I propose to take Questions Nos. 7 and 8 together.
The report of the Joint Working Party on Dental Services, which consisted of representatives of the Department of Health, the health boards and the Irish Dental Association, is the blueprint for the development of the dental services. Among recommendations of the working party which have already been implemented are the use of dentists in private practice to treat eligible health board patients and the re-structuring of the grading of dentists in the health board service, including the provision of additional promotion outlets for dental surgeons.
In line with the recommendations of the joint working party efforts are being made at present to recruit a number of full-time consultant orthodontists for the health boards and it is intended to proceed also with posts of oral surgeon when circumstances permit. Recommendations to increase substantially the numbers of dentists employed in the health boards cannot be proceeded with at present due to the general embargo on the creation of additional posts in the public service. Some other recommendations of the joint working party, involving the use of auxiliary dental workers in the health board service, cannot be proceeded with until the new Dentists Bill has been passed.

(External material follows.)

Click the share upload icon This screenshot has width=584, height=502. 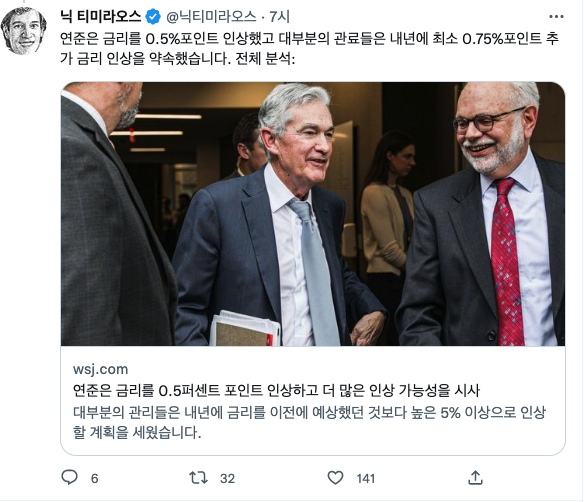475,477
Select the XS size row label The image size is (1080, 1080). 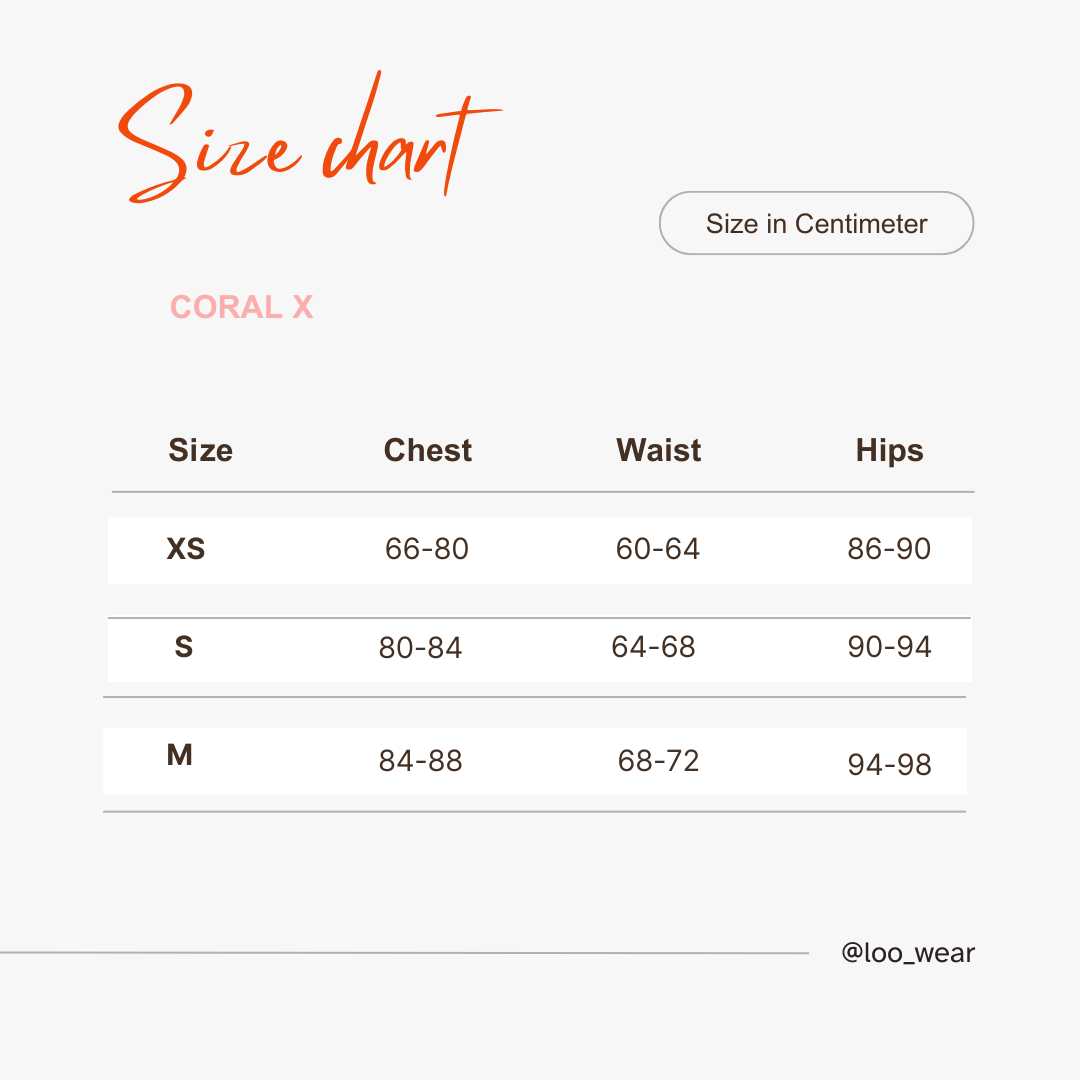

While the recommendations of the Joint Working Party on Dental Services represent the plans for future development of the dental services generally, the services are nevertheless the subject of an ongoing review by a group representing the Departments of Health and Social Welfare, the health boards and the Irish Dental Association.
In regard to the dental service for school children in County Meath, there are some children served by the Trim dental clinic who, on the basis of the numbers awaiting treatment and the staff available to attend to them, will have to wait more than a year before they are reached. However, many of those whose names are on the waiting list have not been clinically examined and it is thought that a high proportion of them may not require any dental treatment whatsoever. The health board intends to screen all those on the present waiting list and to draw up a new list of those genuinely requiring treatment. When this was done in other areas of County Meath the waiting lists for dental treatment were drastically reduced.